The United Nations has said the death toll in seven months of protests in Syria against the rule of President Bashar al-Assad has reached 3,000.
UN High Commissioner for Human Rights Navi Pillay said at least 187 children were among the dead and that 100 people had died in the past 10 days alone.
The UN also says hundreds of Syrians have been arrested.
Ms Pillay warned that Syria’s “ruthless repression” threatened “full-blown civil war”.
The government in Damascus blames armed “terrorist gangs” for the trouble, and says 1,100 members of the security forces have been killed.
Resolution vetoed
Ms Pillay said: “The onus is on all members of the international community to take protective action in a collective manner.”

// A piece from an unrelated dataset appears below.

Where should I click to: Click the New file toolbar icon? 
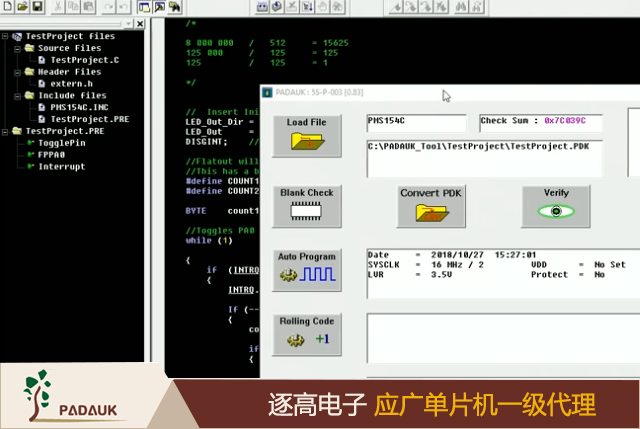point(7,8)
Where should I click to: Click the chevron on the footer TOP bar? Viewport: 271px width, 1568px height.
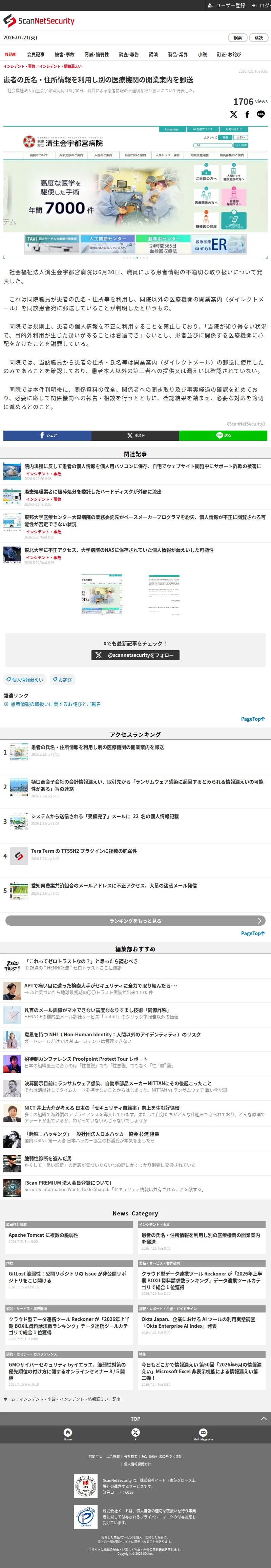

UN spokesman Rupert Colville added that hundreds of Syrians had been detained and tortured or had disappeared.
He said that families who supported the opposition had been targeted by the Syrian government both inside the country and abroad.
A European-drafted UN resolution threatening “measures” against the Syrian regime if it did not end its repression of the protests was vetoed this month by China and Russia.
But both Beijing and Moscow have also recently urged Damascus to adopt promised reforms swiftly – a sign, correspondents say, that they too may be losing patience with the Assad government.
Mr Colville said that the diplomatic moves so far were “not producing results and people continue to be killed every single day”.
He added: “Just hoping things will get better isn’t good enough, clearly.”
In its reports of violence from Thursday, the Syrian Observatory for Human Rights group said that at least 36 people had been killed, including 25 soldiers.
The worst violence was in the north-western town of Banash.
It said there were also deaths in Daraa, south of Damascus, and the central city of Homs, which has been one of the biggest flashpoints of the uprising.
Although there has been some trouble in its suburbs, Damascus has not been so greatly affected.
Thousands of people rallied in the capital on Wednesday to back the president.